[LINK] Considering Fibre to the Home

Adrian Chadd adrian at creative.net.au
Mon May 7 12:40:57 AEST 2007


On Mon, May 07, 2007, Matthew Sullivan wrote:

> Well part of that problem is peering arrangements.  Originally Australia 
> only housed people wanting to get "stuff" from the USA which left us 
> with very little in the way of a bargaining chip for peering..  Now, 
> apparently, we have something they want in the USA and therefore we have 
> a significantly larger bargaining chip when it comes to peering in the 
> USA... Perhaps we should look at what we have to offer the world a 
> little closer, and develop (where needed) what we are offering and then 
> renegotiate the peers, then all we will have to do is pay for our half 
> of the fibre regardless of bandwidth.

We've got something they want? Cool, where is it? :)

Last time I checked (and this is third hand), I heard Google in Australia
has a very open peering policy in Australia. I'm in discussion with a few
content delivery companies (who are using Squid, something I develop in
my spare time) who are putting PoP's out in Australia so they don't have
to try and get international carriage.

We've got customers, sure, but what content do we 'ave?

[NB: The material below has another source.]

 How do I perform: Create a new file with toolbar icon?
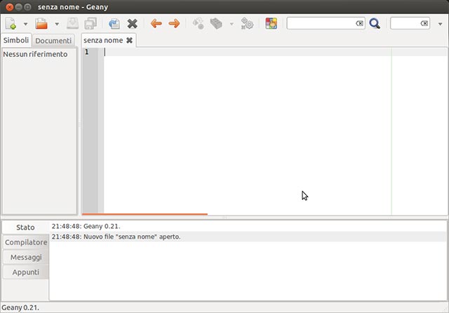11,24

I'd really like
to see it.

> I'd be happy with a fiber to home and my current 5G cap it would beat my 
> 8M ADSL1 connection hands down.... and whilst living in London I very 
> nearly spent the 17,000 ukp/yr on a 155M fibre to the home, in fact I 
> would have done if it wasn't for the 30,000ukp installation charge they 
> wanted... that would have bought a 3 bed house in my home town...!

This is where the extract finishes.